#### ACTIVITY:
The records underneath are to be repeated exactly, with the pictures left out.

(THE RECORDS begins)

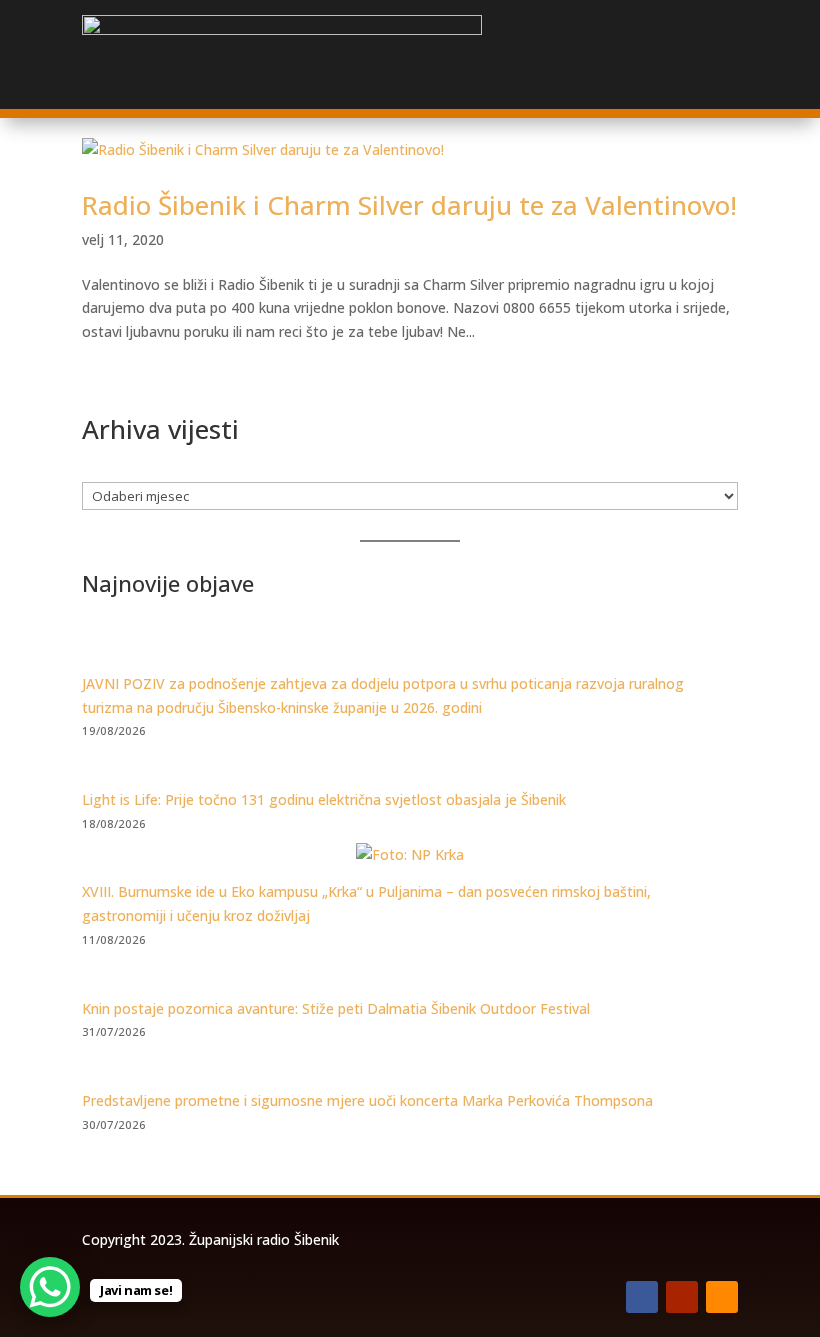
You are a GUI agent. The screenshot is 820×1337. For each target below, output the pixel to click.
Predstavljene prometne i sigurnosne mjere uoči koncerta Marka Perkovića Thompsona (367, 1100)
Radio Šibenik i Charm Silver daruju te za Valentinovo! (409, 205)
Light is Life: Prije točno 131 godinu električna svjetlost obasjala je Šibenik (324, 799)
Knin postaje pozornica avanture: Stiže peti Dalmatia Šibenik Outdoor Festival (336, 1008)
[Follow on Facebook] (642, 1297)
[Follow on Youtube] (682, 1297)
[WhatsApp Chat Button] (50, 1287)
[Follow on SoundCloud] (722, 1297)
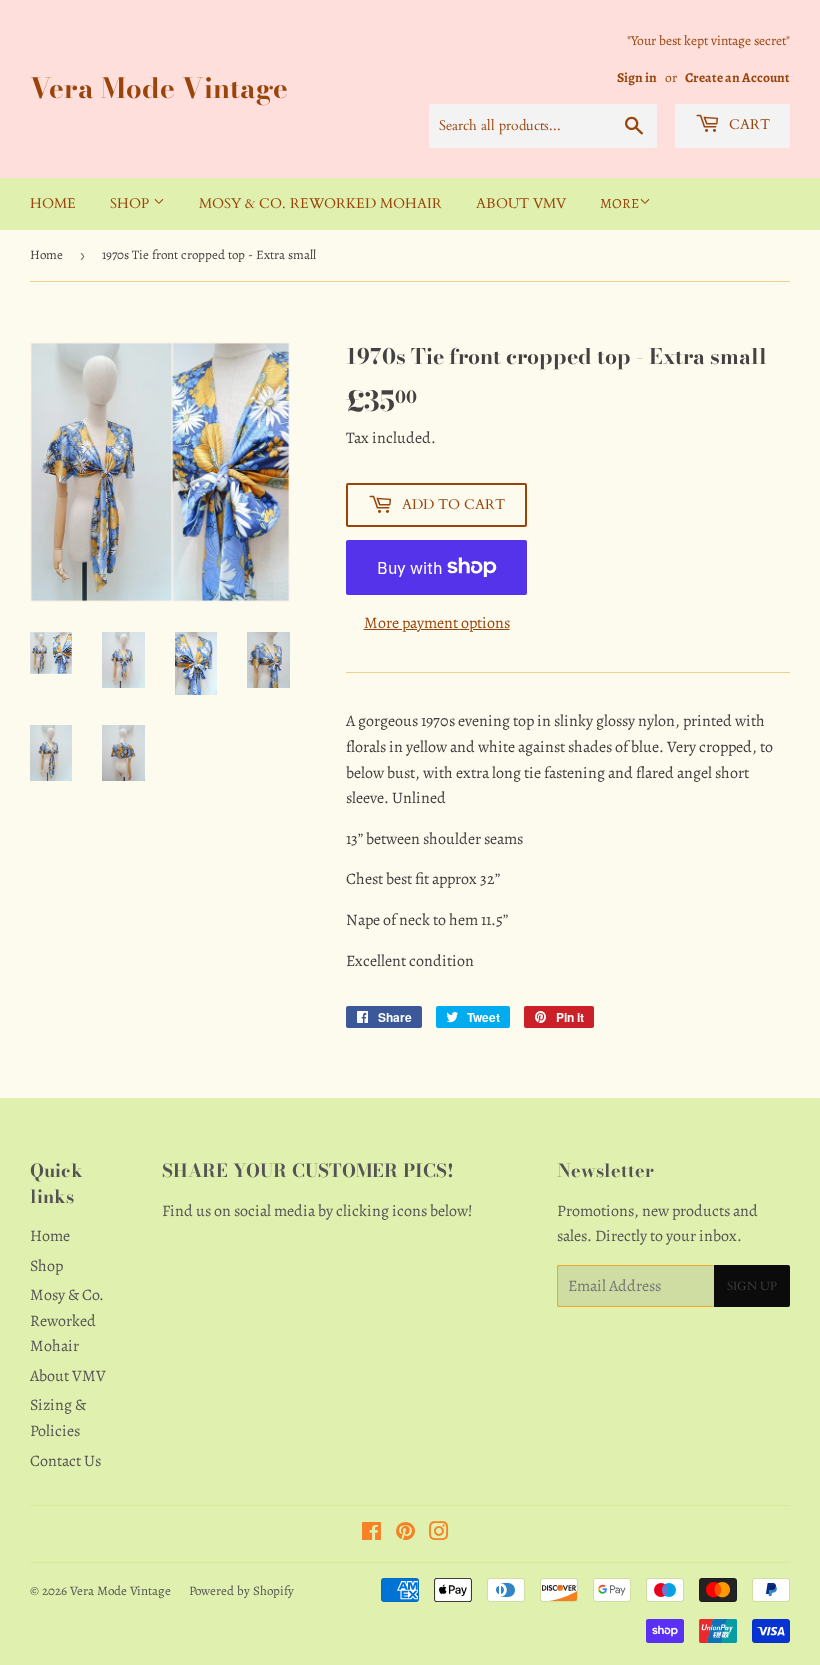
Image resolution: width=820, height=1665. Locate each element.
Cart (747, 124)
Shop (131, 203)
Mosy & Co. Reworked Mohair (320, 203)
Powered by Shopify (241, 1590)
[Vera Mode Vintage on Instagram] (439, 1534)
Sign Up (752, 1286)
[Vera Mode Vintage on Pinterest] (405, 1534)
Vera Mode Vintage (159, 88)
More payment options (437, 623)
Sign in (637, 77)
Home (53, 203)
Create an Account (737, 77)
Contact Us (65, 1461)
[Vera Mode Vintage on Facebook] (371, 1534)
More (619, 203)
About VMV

(THE RECORDS ends)

#### SOLVED PROBLEM:
You are a GUI agent. The screenshot is 820×1337. For each target below, output the pixel to click.
Predstavljene prometne i sigurnosne mjere uoči koncerta Marka Perkovića Thompsona (367, 1100)
Radio Šibenik i Charm Silver daruju te za Valentinovo! (409, 205)
Light is Life: Prije točno 131 godinu električna svjetlost obasjala je Šibenik (324, 799)
Knin postaje pozornica avanture: Stiže peti Dalmatia Šibenik Outdoor Festival (336, 1008)
[Follow on Facebook] (642, 1297)
[Follow on Youtube] (682, 1297)
[WhatsApp Chat Button] (50, 1287)
[Follow on SoundCloud] (722, 1297)
Image resolution: width=820, height=1665. Locate each element.
Cart (747, 124)
Shop (131, 203)
Mosy & Co. Reworked Mohair (320, 203)
Powered by Shopify (241, 1590)
[Vera Mode Vintage on Instagram] (439, 1534)
Sign Up (752, 1286)
[Vera Mode Vintage on Pinterest] (405, 1534)
Vera Mode Vintage (159, 88)
More payment options (437, 623)
Sign in (637, 77)
Home (53, 203)
Create an Account (737, 77)
Contact Us (65, 1461)
[Vera Mode Vintage on Facebook] (371, 1534)
More (619, 203)
About VMV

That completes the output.